### Extract provided
Although the very early tetrapod Acanthostega possesses many adaptations for an aquatic lifestyle, recent work by Molly Markey and Charles Marshall of Harvard University suggests it had a more terrestrial-style feeding. This is a pretty cool piece of work as suture morphologies on the skull roof of a modern fish Polypterus was correlated with suture functions during feeding. Stain gauge measurements in the skull of Polypterus show tension in the anterior and compression in the posterior parts of the skull. The cross-sectional morphology of these sutures seem to be correlated well with the strain patterns. (image left taken from here)

The authors then went on to quantify suture morphology in fossil forms, a sarcopterygian Eusthenopteron, an early tetrapod Acanthostega, and a fully terrestrial Phonerpeton. The cross-sections revealed that while Eusthenopteron showed similar suture morphology to Polypterus, Acanthostega and Phonerpeton did not. Extrapolating the relationship between suture function and suture morphology would suggest that Eusthenopteron had a similar strain pattern to Polypterus, indicating a similar feeding pattern, in this case, suction feeding. The suture morphology of Phonerpeton on the other hand was not consistent with the 'tension anteriorly, compression posteriorly' but compression both anteriorly and posteriorly. Since Phonerpeton is fully terrestrial, this form of strain pattern is presumably associated with a feeding style where biting prey is the main source of load.

So what's it like in Acanthostega?

Interestingly enough, Acanthostega is reported to have suture morphology reflecting compression at both the anterior and posterior margins of the skull. This suggests that the skull of Acanthostega did not experience the same kind of strains associated with suction feeding as seen in Eusthenopteron or Polypterus. Rather, it is more consistent with the patterns observed for Phonerpeton.

Conclusions: Acanthostega probably employed a biting-type feeding.

So my two cents are as follows:

This is a nicely done piece of work. It's nice and simple and compelling, mostly because of strain gauge measurements in Polypterus - man, I love it when people actually back things up with extant animals.

However, there are a couple of things I'd noticed.

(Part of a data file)
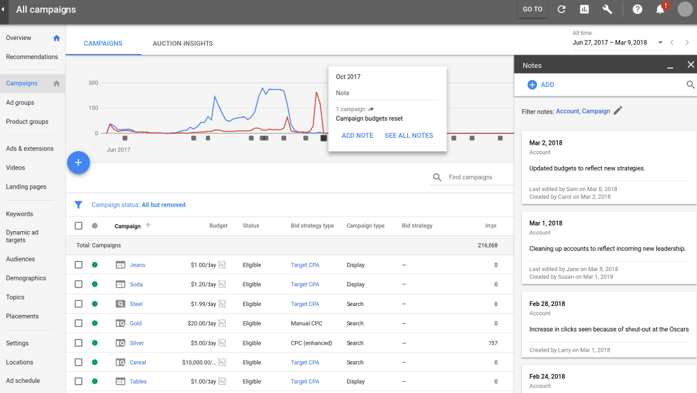This screenshot has width=697, height=393.
Task: Collapse the left navigation panel arrow
Action: [x=4, y=10]
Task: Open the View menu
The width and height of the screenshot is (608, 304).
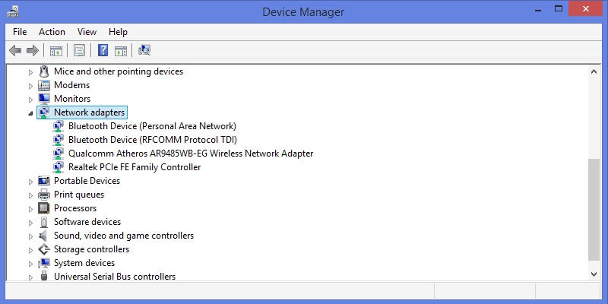Action: pos(87,32)
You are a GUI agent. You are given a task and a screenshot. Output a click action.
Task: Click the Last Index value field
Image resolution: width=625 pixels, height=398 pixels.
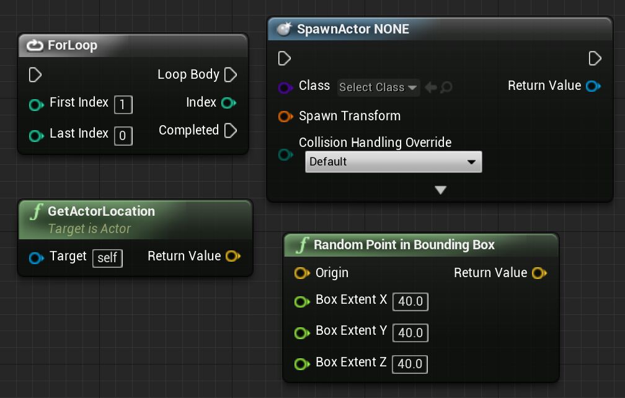click(123, 135)
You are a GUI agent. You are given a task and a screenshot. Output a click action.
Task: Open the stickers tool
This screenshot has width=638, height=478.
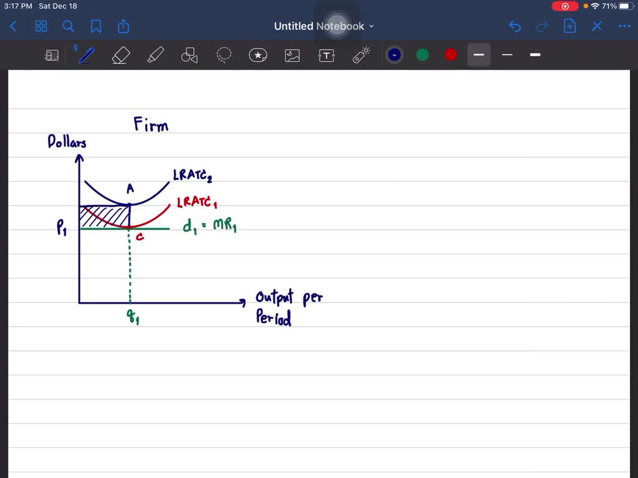click(258, 55)
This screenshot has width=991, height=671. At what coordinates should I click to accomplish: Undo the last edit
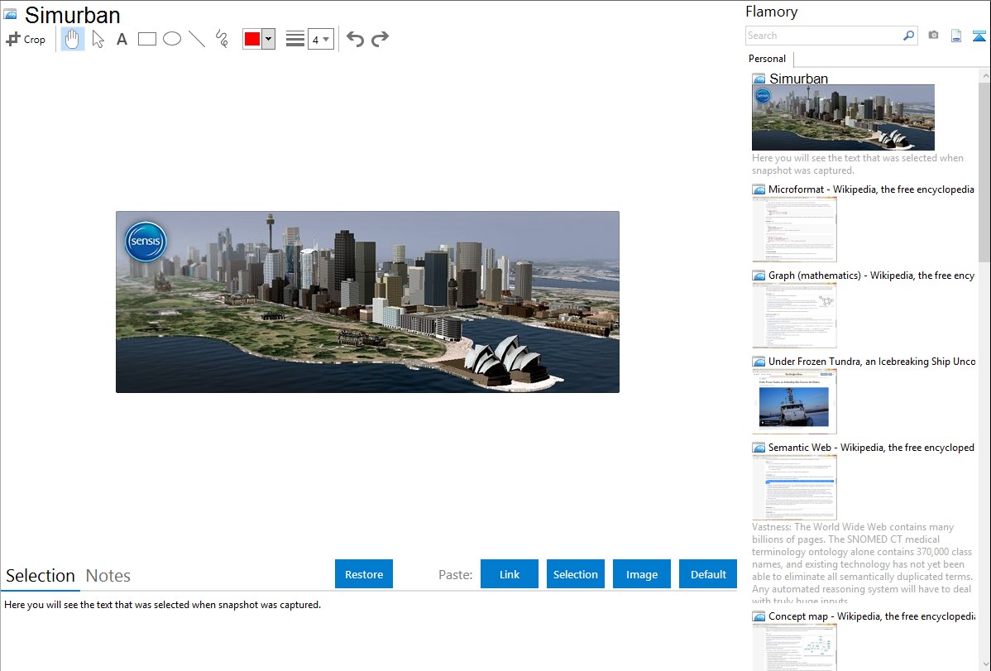355,39
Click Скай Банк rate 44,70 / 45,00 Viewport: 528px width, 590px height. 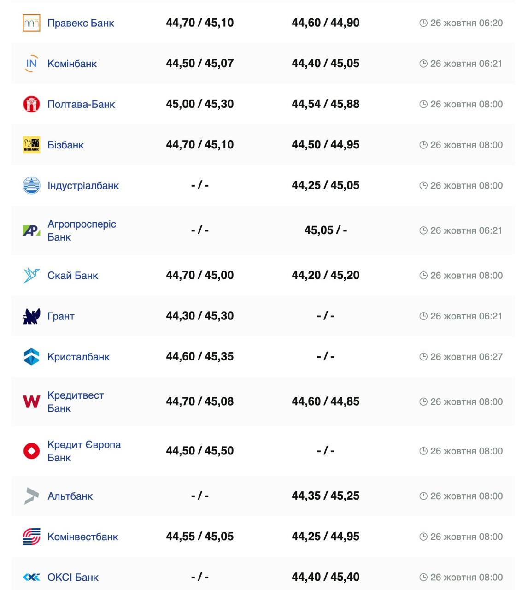200,275
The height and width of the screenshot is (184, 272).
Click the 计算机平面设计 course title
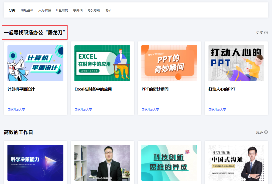(21, 89)

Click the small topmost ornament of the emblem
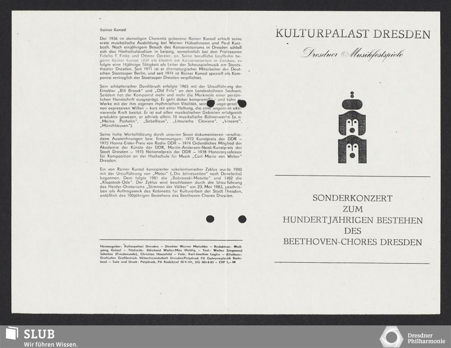pyautogui.click(x=352, y=94)
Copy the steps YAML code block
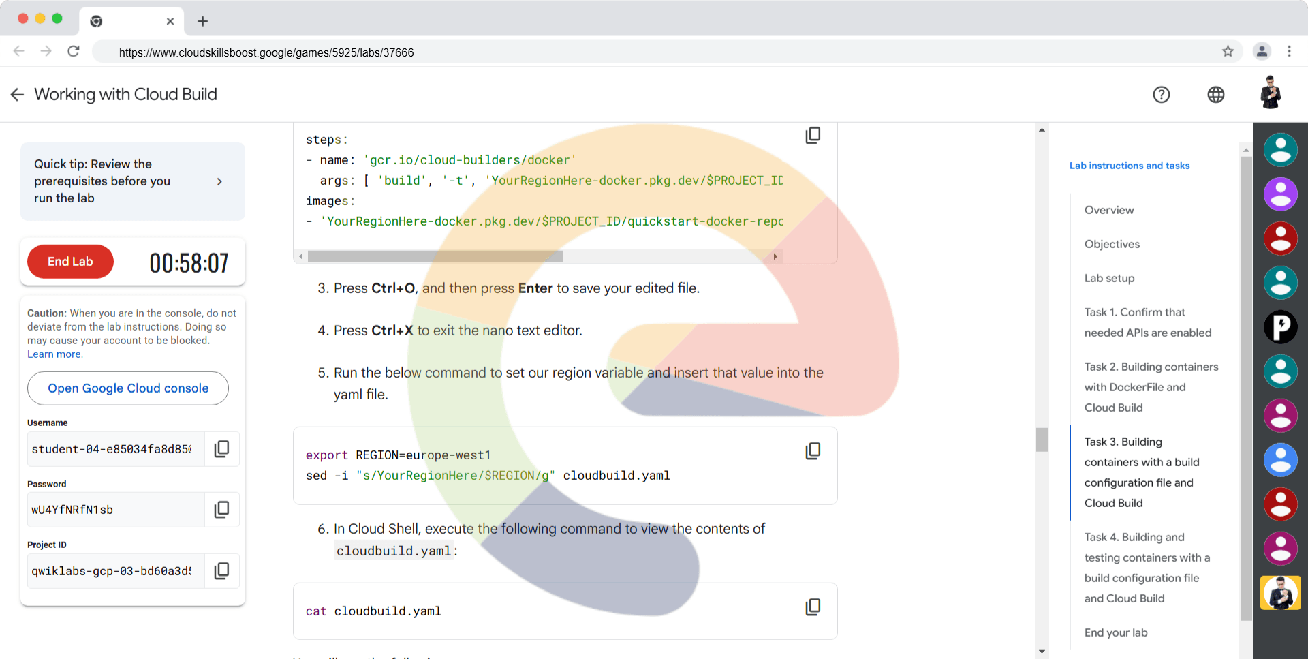The height and width of the screenshot is (659, 1308). (813, 136)
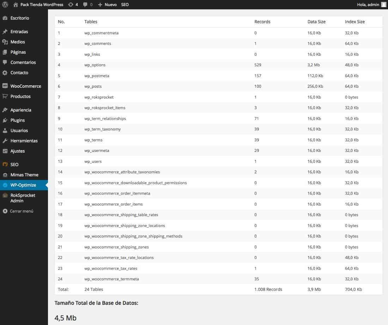Select the Escritorio dashboard icon

(6, 18)
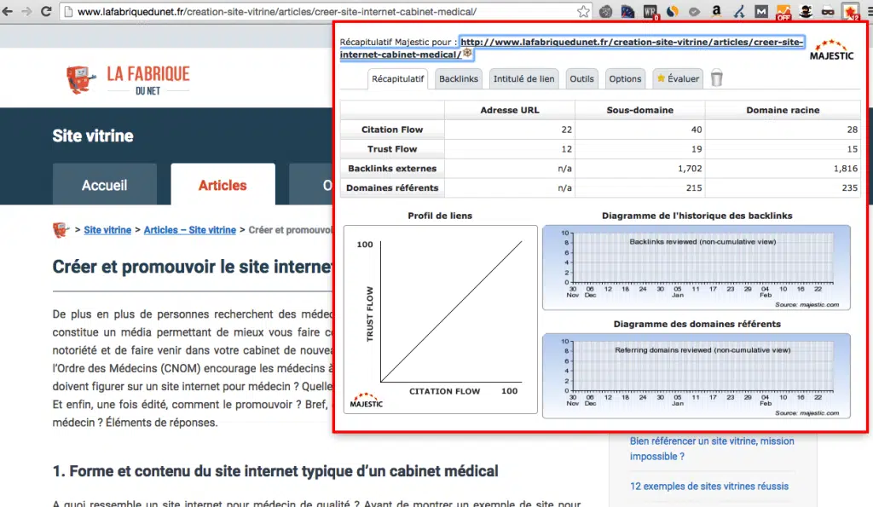Select the Options tab in Majestic popup
873x507 pixels.
625,78
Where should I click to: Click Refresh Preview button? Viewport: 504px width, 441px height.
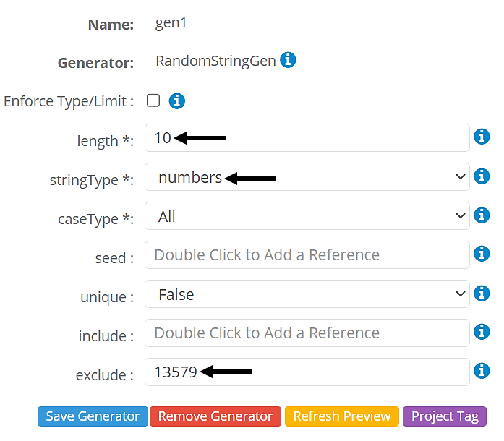coord(342,416)
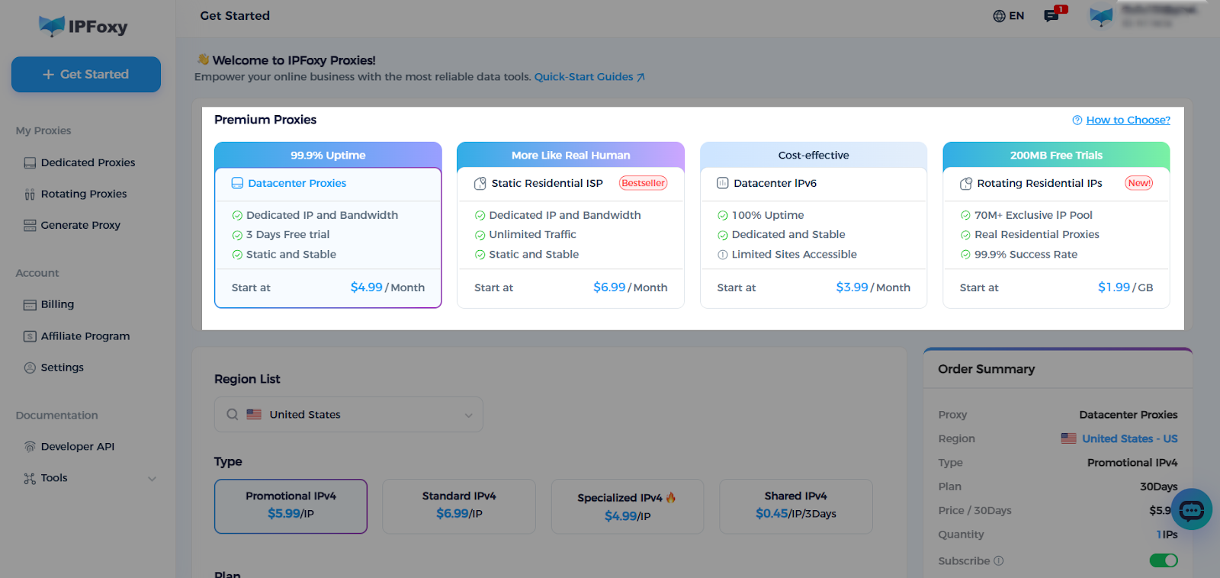Disable the Subscribe toggle
The image size is (1220, 578).
1163,560
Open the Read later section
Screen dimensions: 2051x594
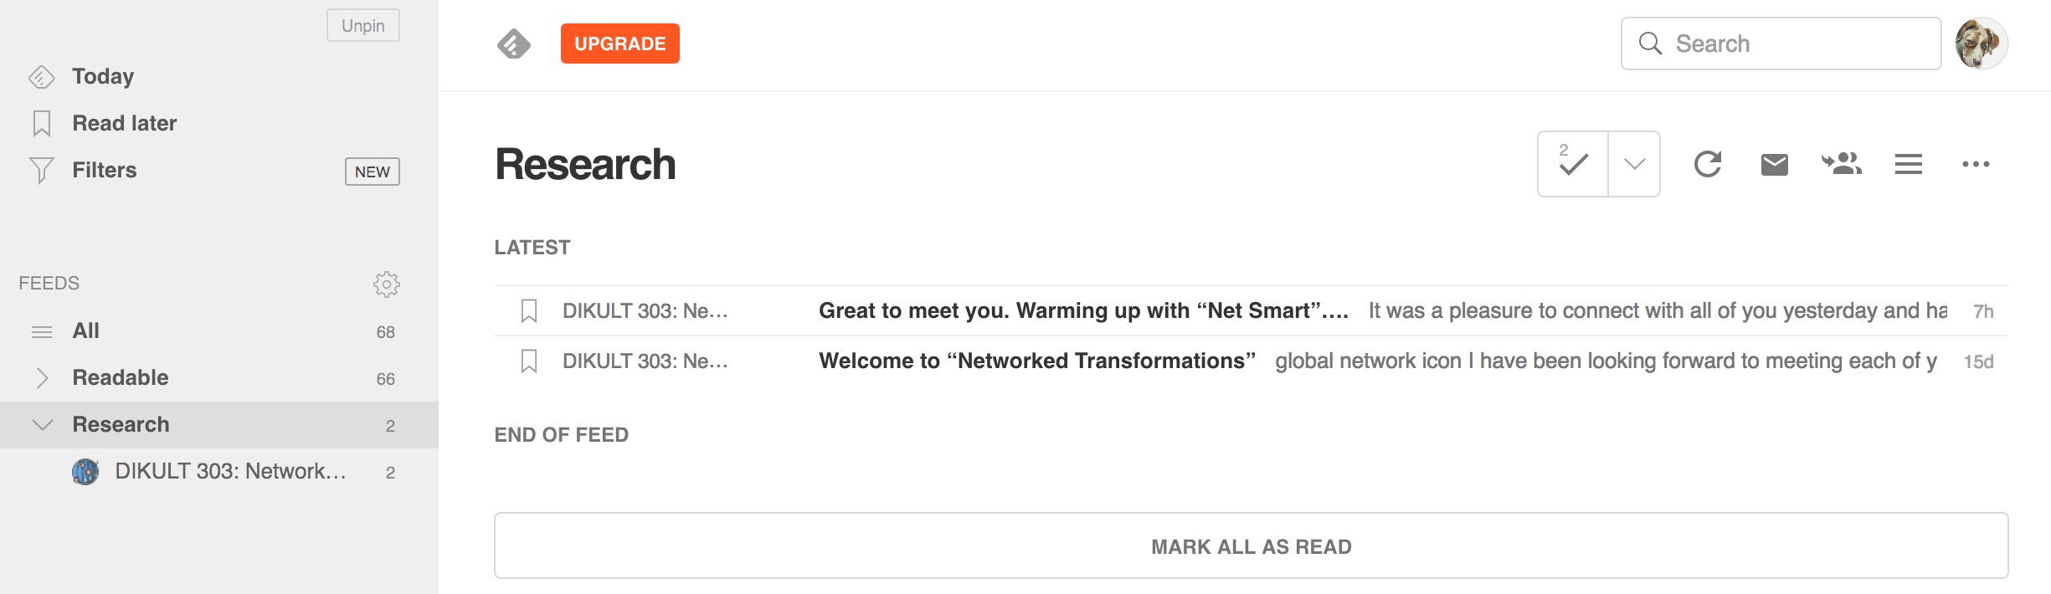(x=124, y=123)
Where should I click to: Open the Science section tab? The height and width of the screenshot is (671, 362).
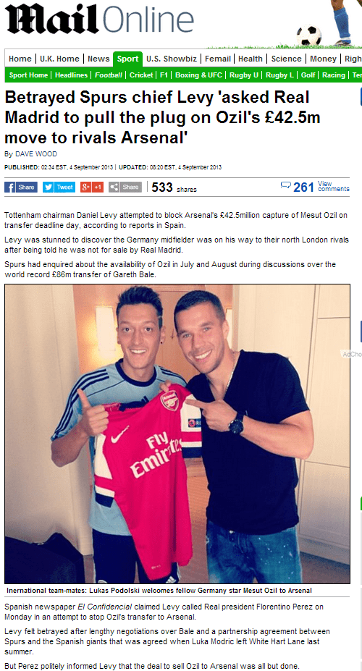click(286, 59)
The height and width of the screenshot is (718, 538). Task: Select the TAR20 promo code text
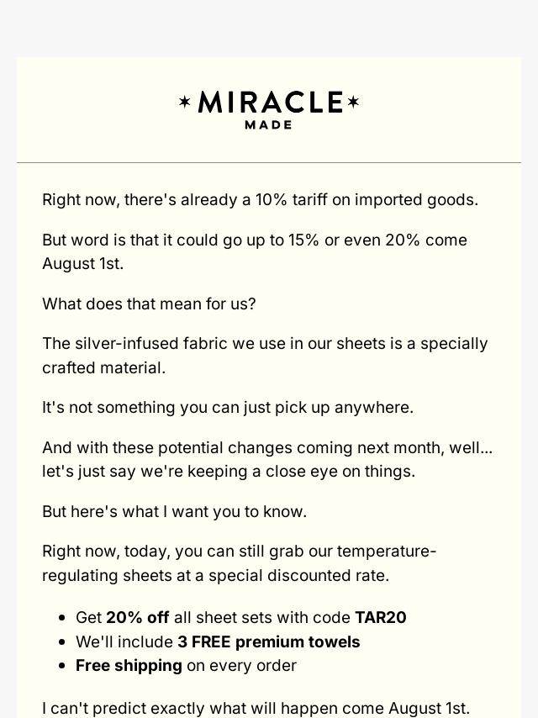[381, 617]
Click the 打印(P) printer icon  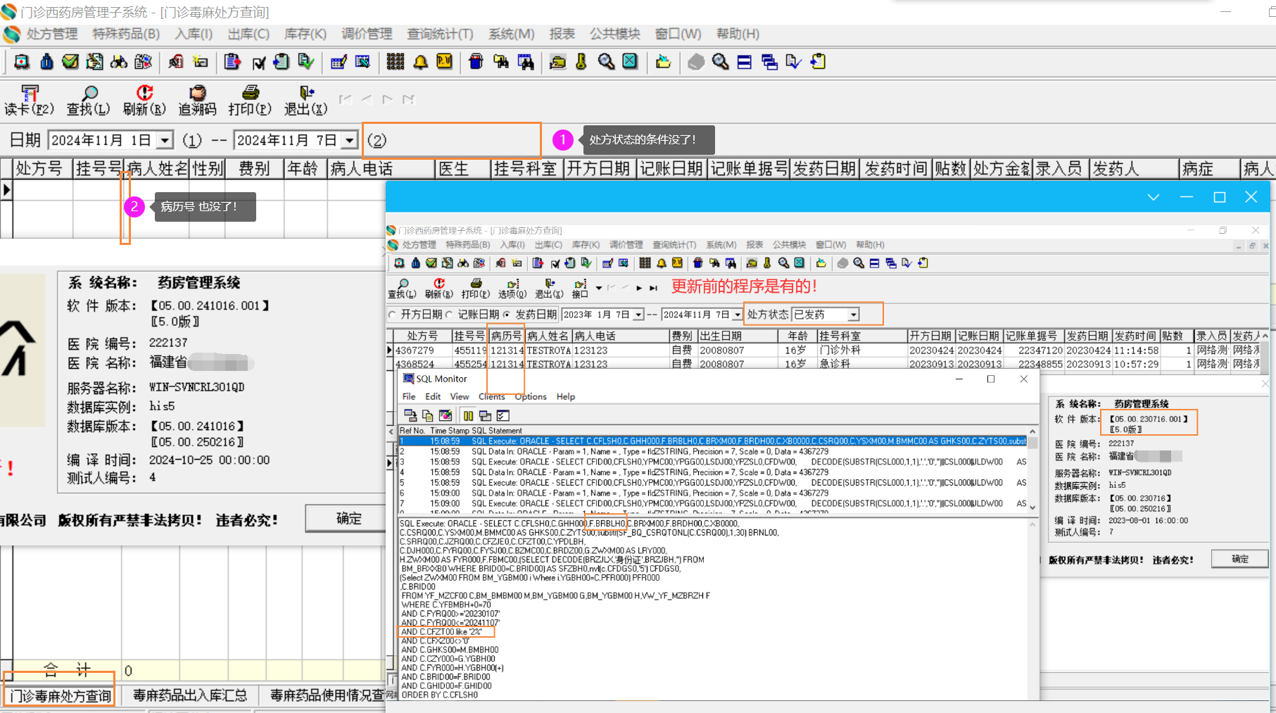[250, 94]
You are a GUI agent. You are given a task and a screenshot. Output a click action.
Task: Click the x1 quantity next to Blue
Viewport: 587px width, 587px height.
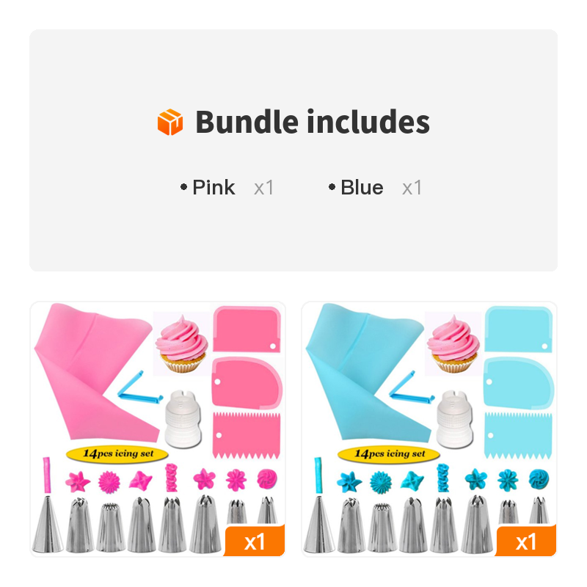pyautogui.click(x=412, y=188)
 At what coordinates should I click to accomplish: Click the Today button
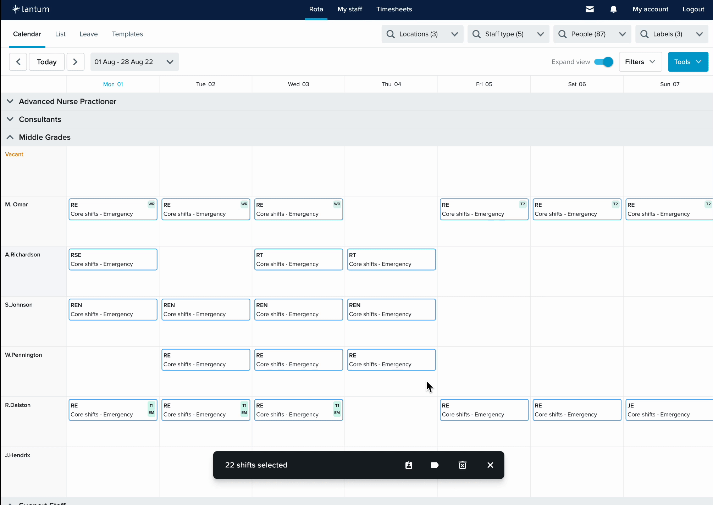click(x=46, y=62)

### What you need to do
- A) Collect every line of the rows that contains the string "coordinates".
- B) Carry on the post about feeding in Acanthostega from the point where it stops.
The text and the rows were taken from unrelated sources.

### Task responses
- A)
This screenshot has width=991, height=671. At what coordinates should I click to accomplish: Undo the last edit
 At what coordinates should I click to accomplish: Click the Today button

- B)
First of all, I think it would be more compelling if strain gauge measurements were also taken from a fully terrestrial extant animal. That way you know for a fact that certain strain patterns are associated with terrestrial-style feeding. The paper only assumes that the strain patterns observed in Phonerpeton would be associated with a terrestrial-style feeding, an assumption that is understandable but should be taken with care as Phonerpeton is another fossil taxon. But I'm just guessing that peeling off the skin of an iguana or some poor amphibian to stick strain gauges directly onto the skulls is not going to be easy. But acquring cross-sections of modern tetrapod skulls should be possible at the least.

Secondly, it seems to me that the locations where cross-sections were taken are not entirely consistent across the species used. Only the interfrontal (IF) and interparietal (IP) sutures are figured for the two fish species while additional locations, the nasofrontal (NF), frontoparietal (FP), and interpostparietal (IPP) are considered for Acanthostega and Phonerpeton. I wonder what the cross-sections of these locations would show in Polypterus and Eusthenopteron.

Overall, I liked this paper for many reasons. I think this is a pretty cool study, as far as functional morphology goes.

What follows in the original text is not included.